* **Work task**: Could you report every line from the entries that includes the word "each"?

* **Data extracts**:
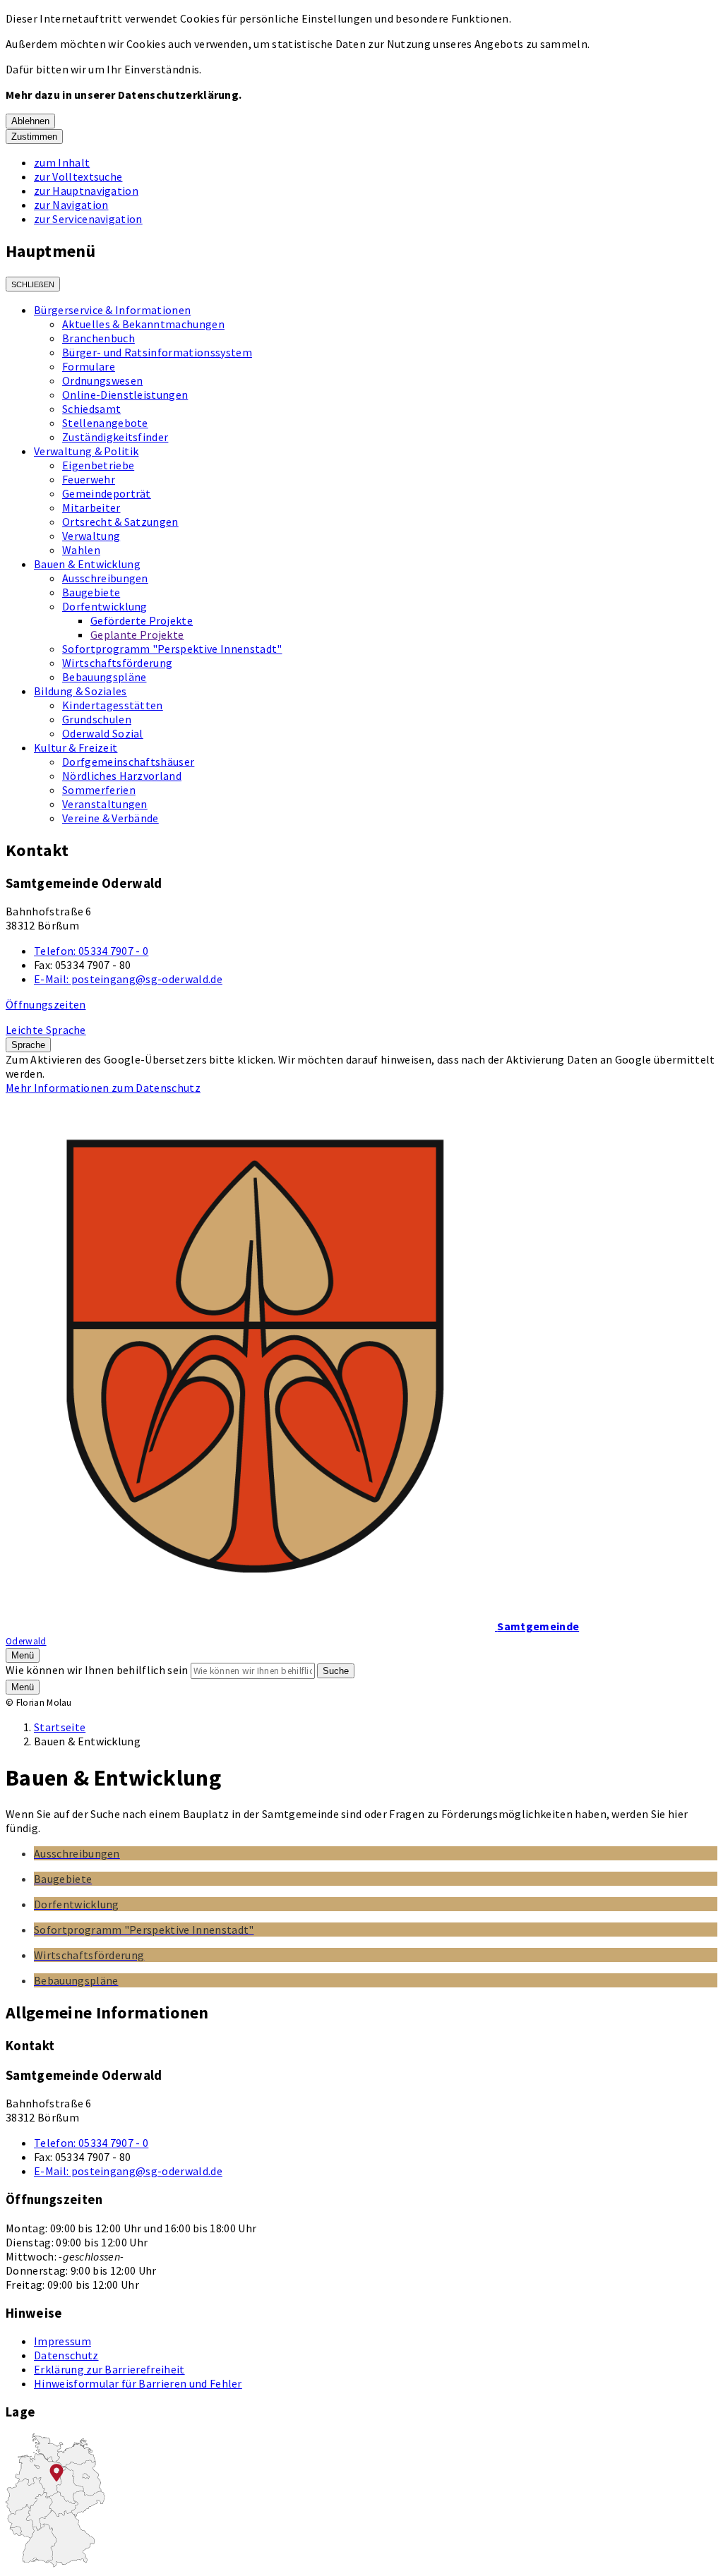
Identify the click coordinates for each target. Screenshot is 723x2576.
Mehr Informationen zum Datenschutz (103, 1088)
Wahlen (81, 550)
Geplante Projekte (137, 634)
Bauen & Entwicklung (87, 564)
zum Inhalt (62, 162)
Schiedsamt (91, 409)
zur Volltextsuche (78, 176)
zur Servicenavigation (88, 219)
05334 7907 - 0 (91, 951)
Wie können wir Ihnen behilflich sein (97, 1670)
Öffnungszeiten (45, 1004)
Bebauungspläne (104, 677)
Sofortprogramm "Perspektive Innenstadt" (172, 649)
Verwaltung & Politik (86, 451)
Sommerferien (99, 790)
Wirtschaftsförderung (117, 663)
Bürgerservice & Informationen (112, 310)
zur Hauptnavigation (86, 190)
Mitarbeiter (91, 507)
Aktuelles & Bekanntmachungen (143, 324)
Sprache (28, 1045)
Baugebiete (91, 592)
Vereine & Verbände (110, 818)
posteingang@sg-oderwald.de (128, 979)
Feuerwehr (88, 479)
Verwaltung (91, 536)
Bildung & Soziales (80, 691)
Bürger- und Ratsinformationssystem (157, 352)
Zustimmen (34, 136)
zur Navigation (71, 205)
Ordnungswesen (102, 380)
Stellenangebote (105, 423)
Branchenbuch (98, 338)
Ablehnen (30, 121)
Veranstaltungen (105, 804)
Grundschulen (96, 719)
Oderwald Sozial (102, 733)
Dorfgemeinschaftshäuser (128, 761)
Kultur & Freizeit (75, 747)
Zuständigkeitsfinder (115, 437)
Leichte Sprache (46, 1030)
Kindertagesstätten (112, 705)
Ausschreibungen (105, 578)
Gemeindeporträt (106, 493)
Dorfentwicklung (105, 606)
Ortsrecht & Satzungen (120, 521)
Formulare (88, 366)
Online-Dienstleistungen (125, 394)
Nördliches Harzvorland (121, 776)
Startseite (59, 1727)
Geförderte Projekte (141, 620)
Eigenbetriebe (98, 465)
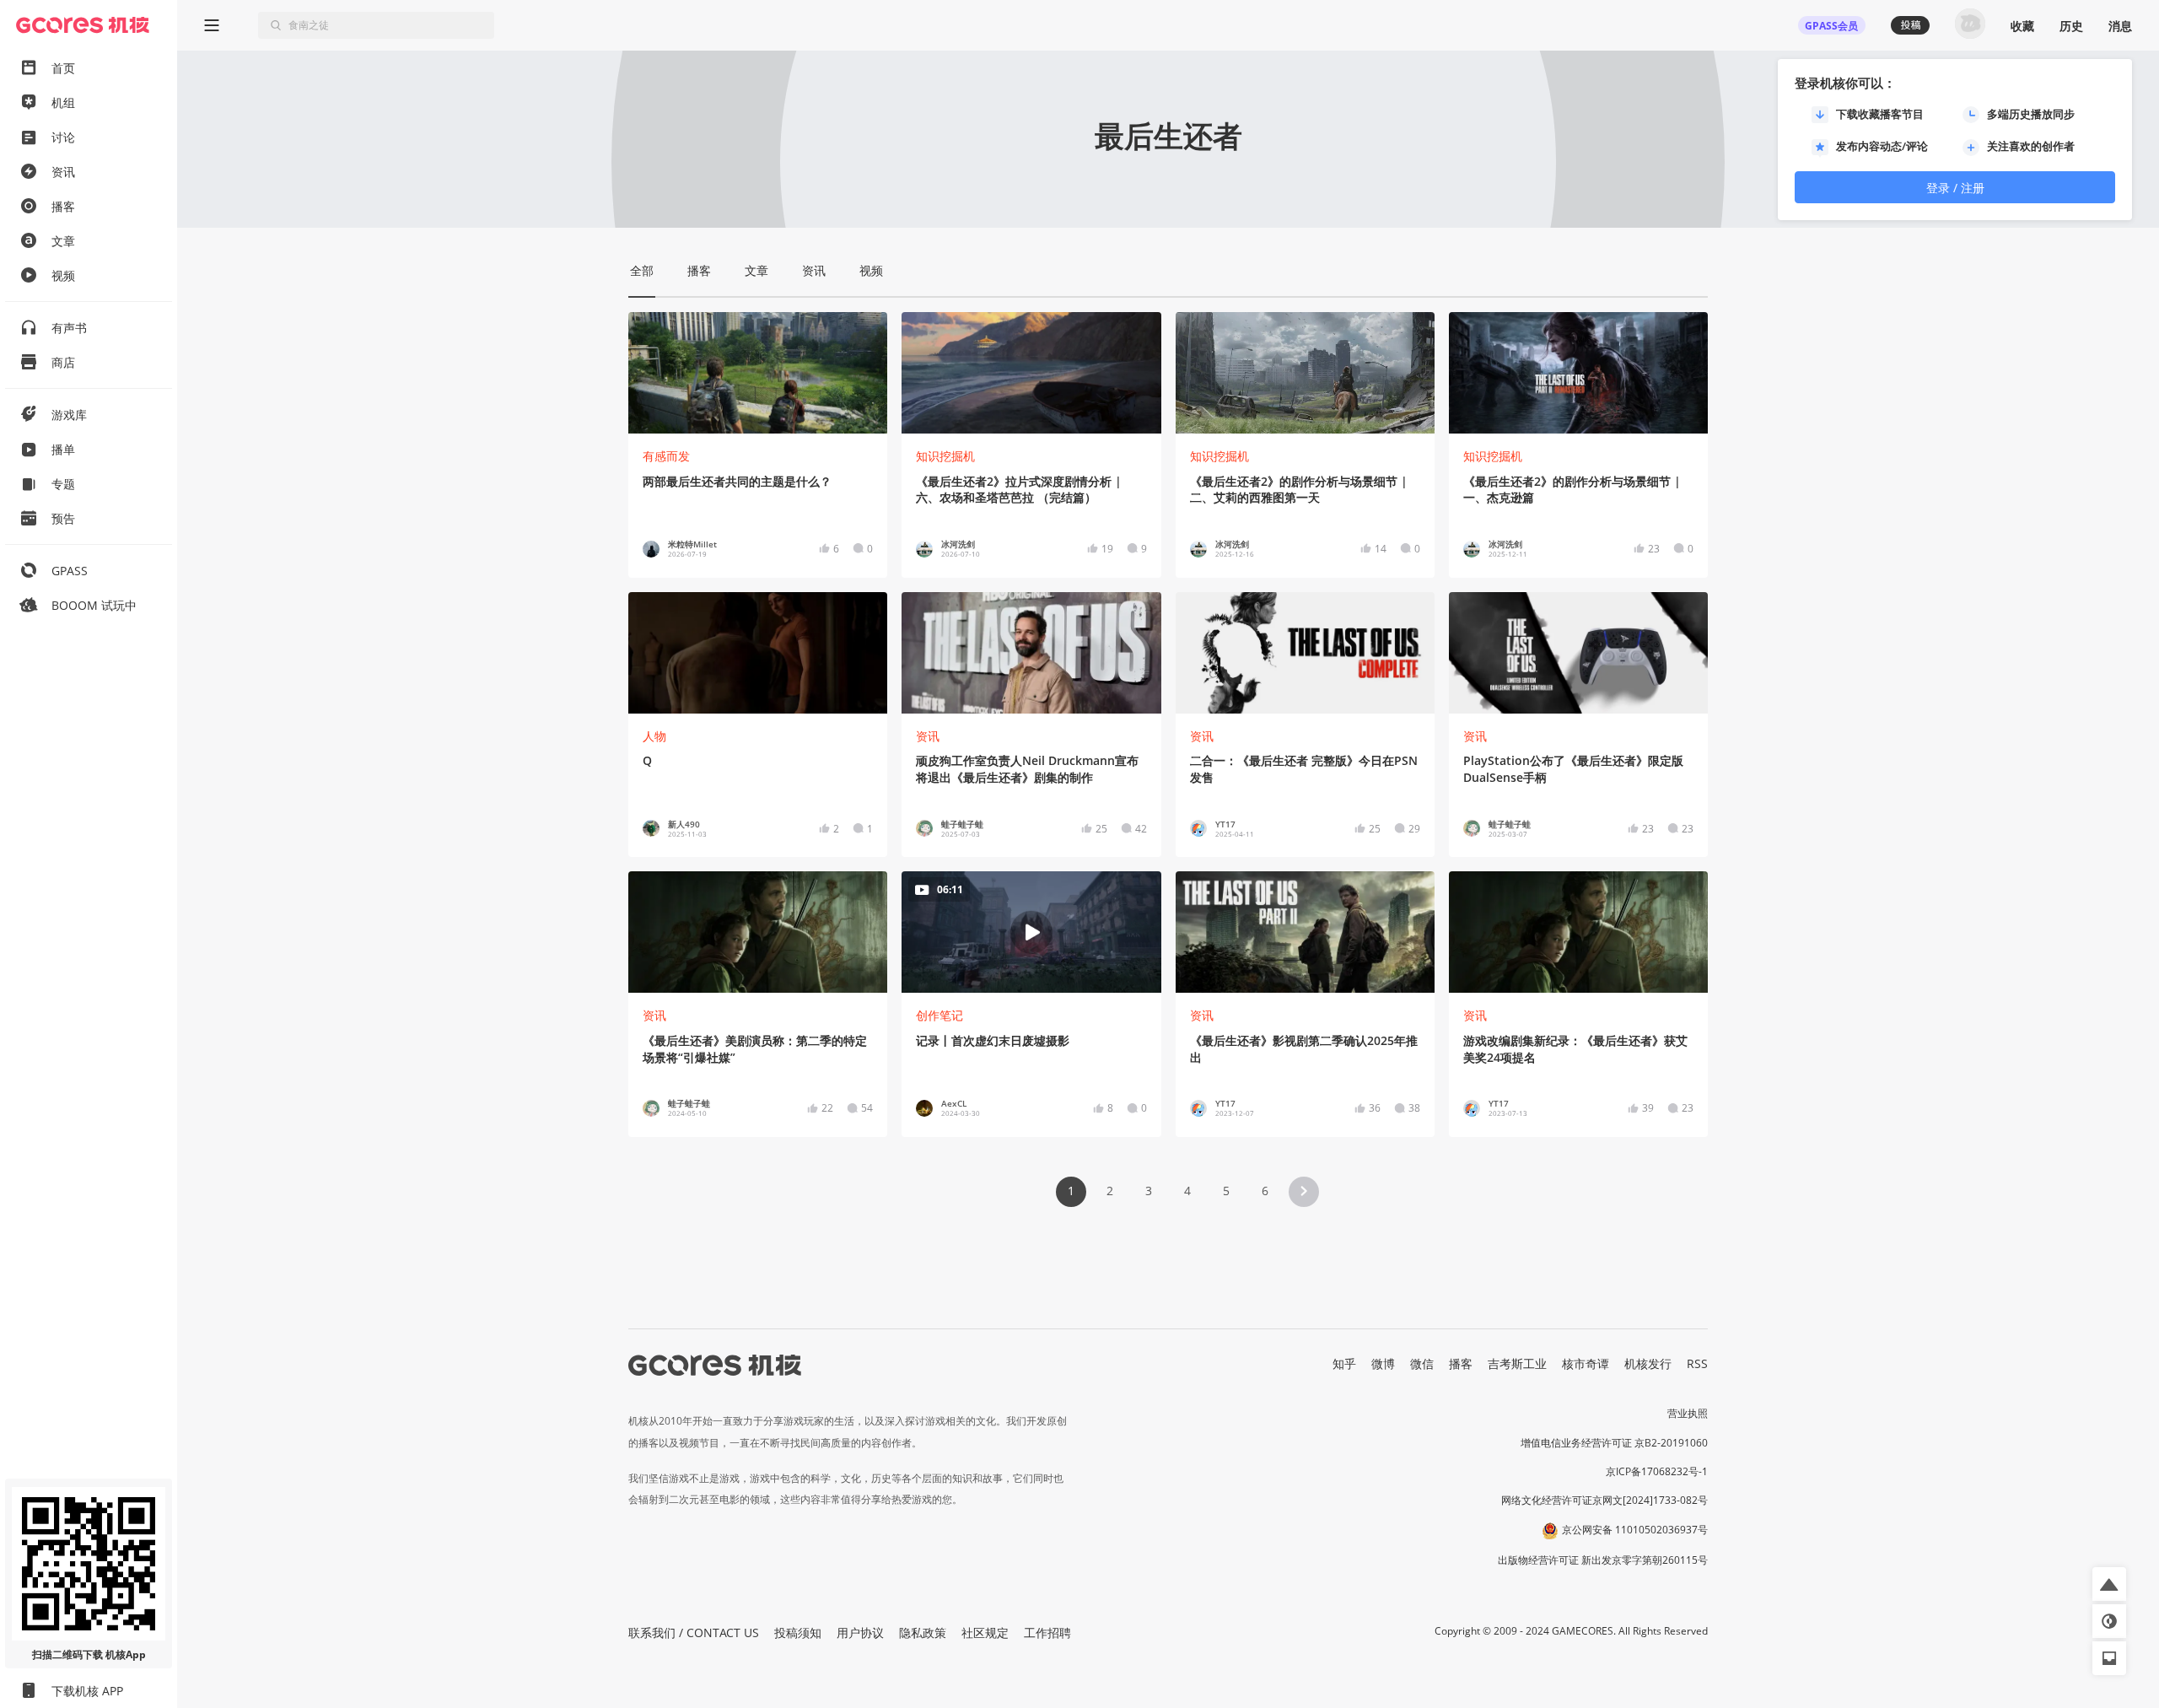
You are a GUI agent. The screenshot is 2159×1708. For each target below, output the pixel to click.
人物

* **Solution to this task**:
Identify the click coordinates for each target. Screenshot is 723x2576.
You are a GUI agent. The screenshot is 2159×1708. For each target below, output the pixel to click.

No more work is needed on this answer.